Jay DeFeo, Untitled, 1973
The New York Times, October 7, 2021
“Jay DeFeo and Bruce Conner Were BFF’s (Bohemian Friends Forever)”
By Deborah Solomon
The San Francisco artists blazed trails in the ’60s and ’70s that converge at Paula Cooper.
The close friendship between Jay DeFeo and Bruce Conner, leading figures on the San Francisco art scene, is the stuff of bohemian legend. They spoke to each other so often that DeFeo nicknamed Conner “Telephone,” and their long, meandering conversations spilled over into their work. A captivating two-person show at the Paula Cooper Gallery, “We Are Not What We Seem,” is the first to consider their constructive and touching influence on each other.
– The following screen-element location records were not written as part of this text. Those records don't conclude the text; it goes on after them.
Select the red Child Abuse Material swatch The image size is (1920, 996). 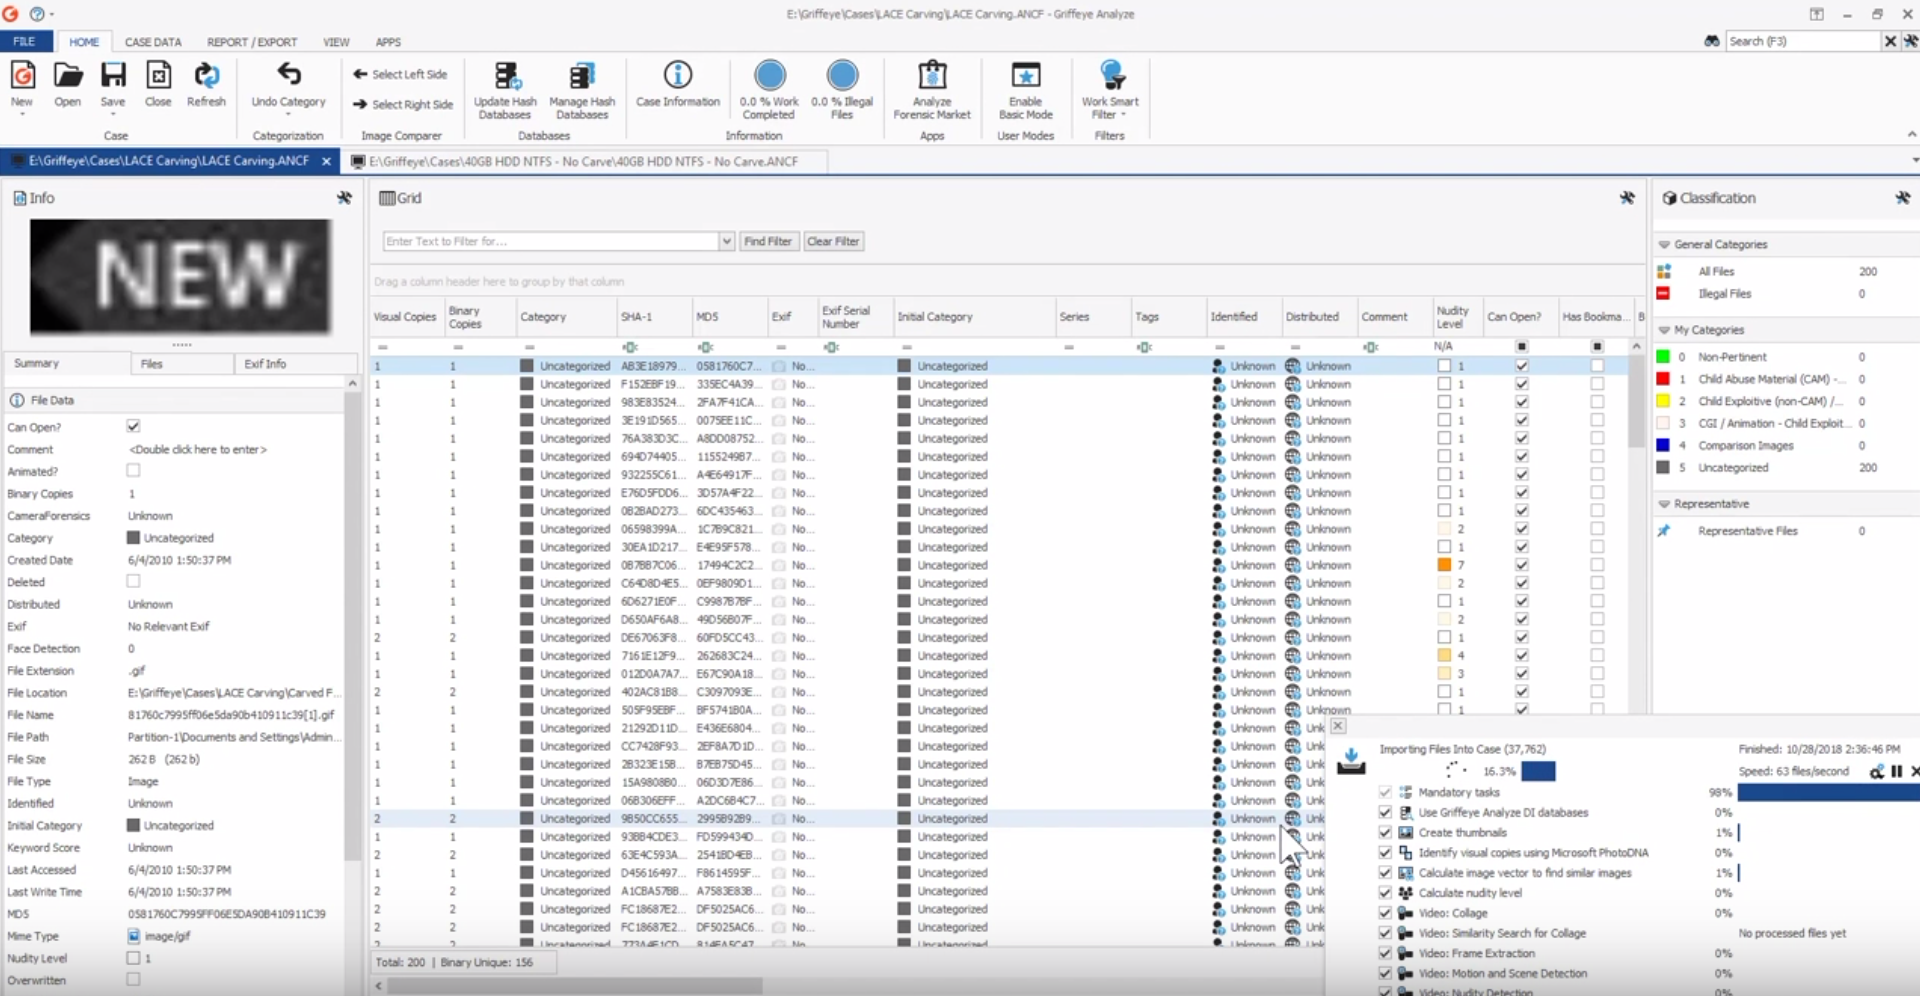pos(1663,379)
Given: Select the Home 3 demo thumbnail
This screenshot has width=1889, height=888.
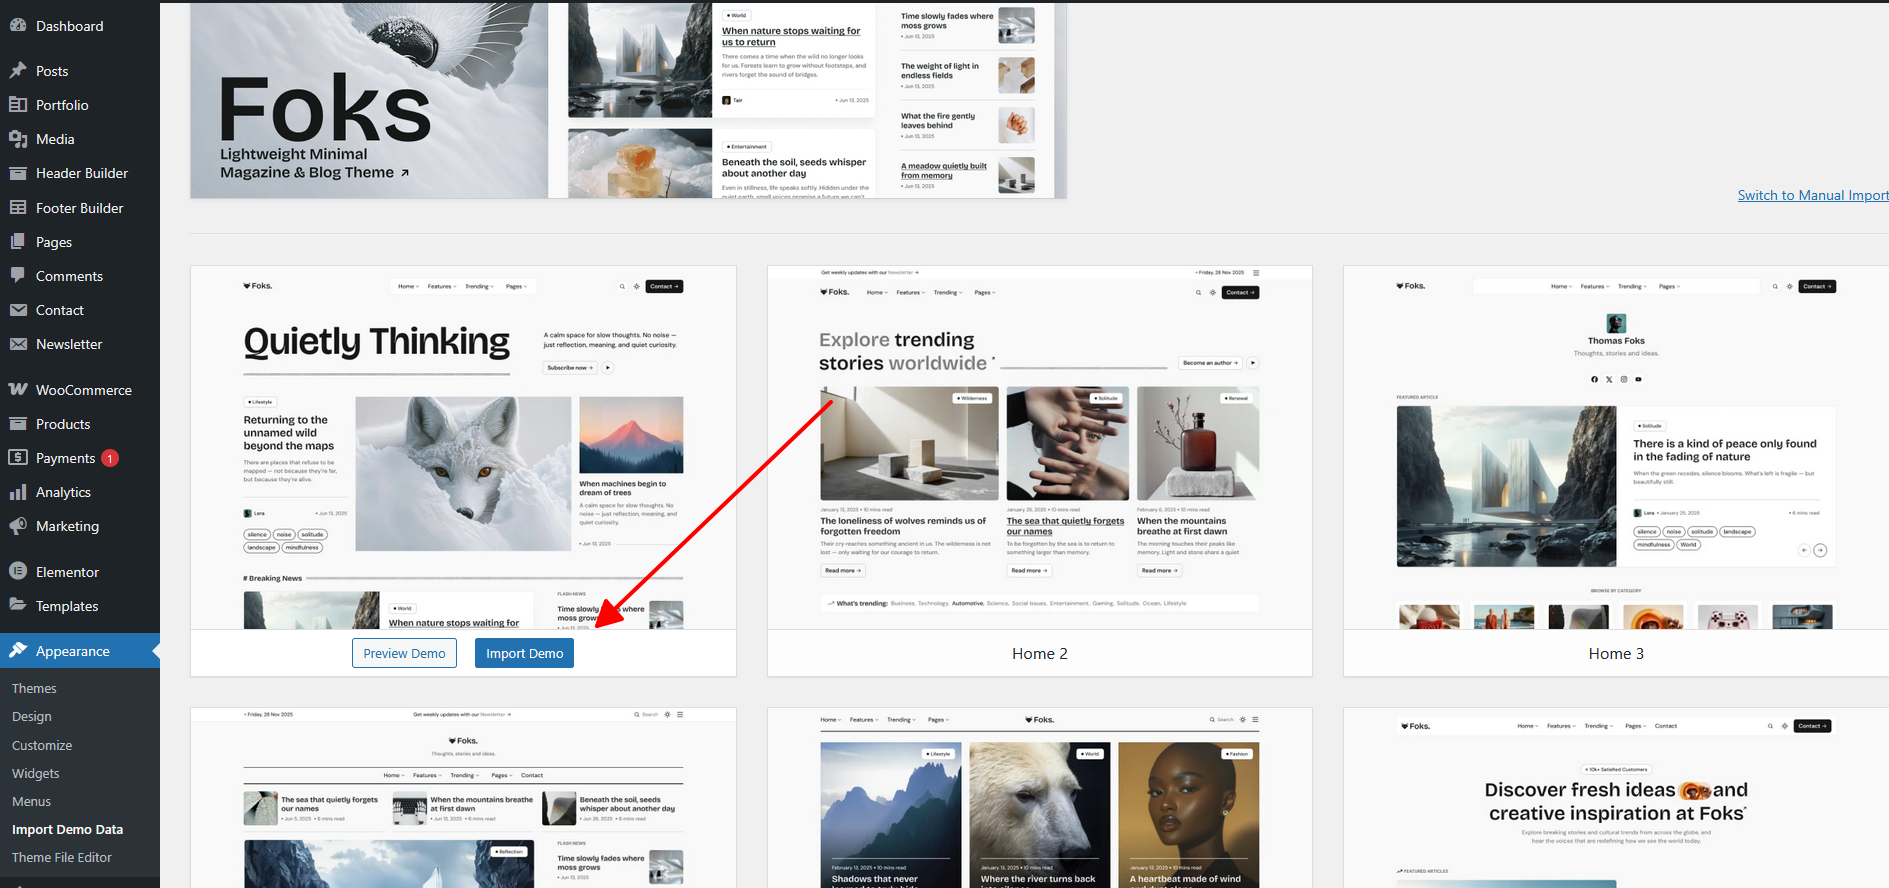Looking at the screenshot, I should (x=1616, y=448).
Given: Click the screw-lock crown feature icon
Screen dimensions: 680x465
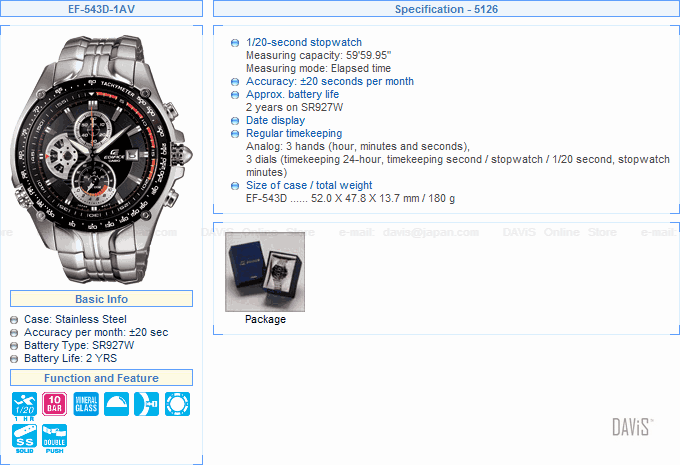Looking at the screenshot, I should click(x=147, y=404).
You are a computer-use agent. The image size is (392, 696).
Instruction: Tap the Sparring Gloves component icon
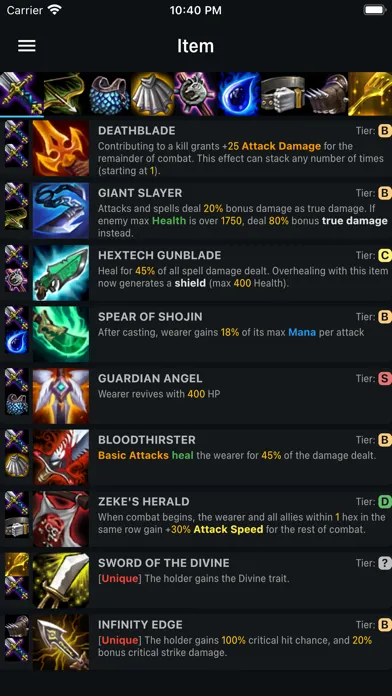point(326,94)
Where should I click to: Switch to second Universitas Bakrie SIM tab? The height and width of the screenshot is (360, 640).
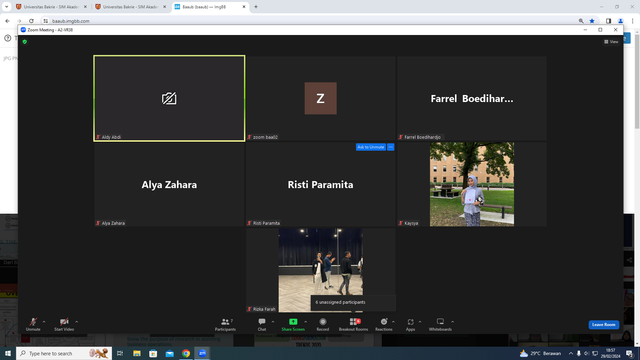point(131,7)
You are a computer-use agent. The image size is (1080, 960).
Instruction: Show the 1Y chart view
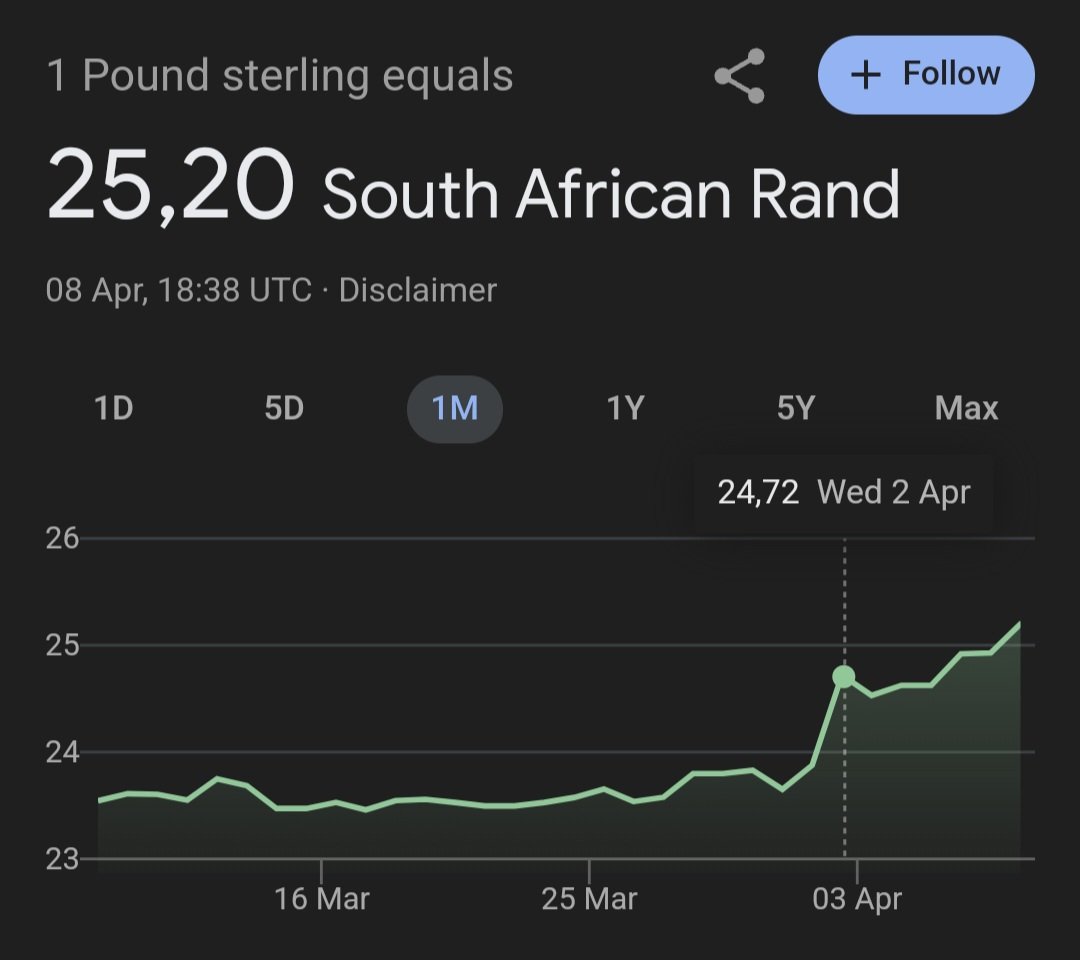coord(625,408)
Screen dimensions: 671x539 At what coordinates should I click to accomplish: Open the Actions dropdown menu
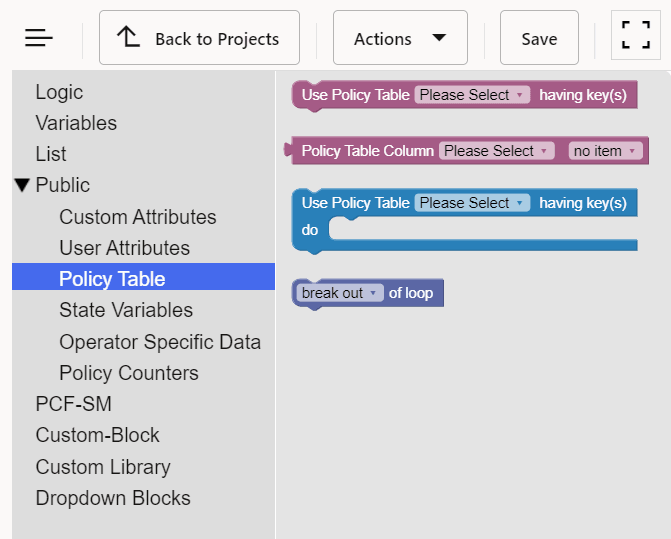[400, 38]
DeFeo, who died in 1989, at age 60, is known for a single work, her astounding “Rose,” a monumental accretion of oil paint that consumed her for more than seven years. Working in her apartment on Fillmore Street, she applied pigment in gloppy impastos, then chiseled into the paint. What finally emerged was an 11-foot-tall, ash-gray slab incised with a central starburst radiating white lines. The piece (which, by a happy coincidence, is now on view in the permanent-collection galleries of the Whitney Museum of American Art) has a visionary energy and can put you in mind of William Blake’s blazing 19th-century suns.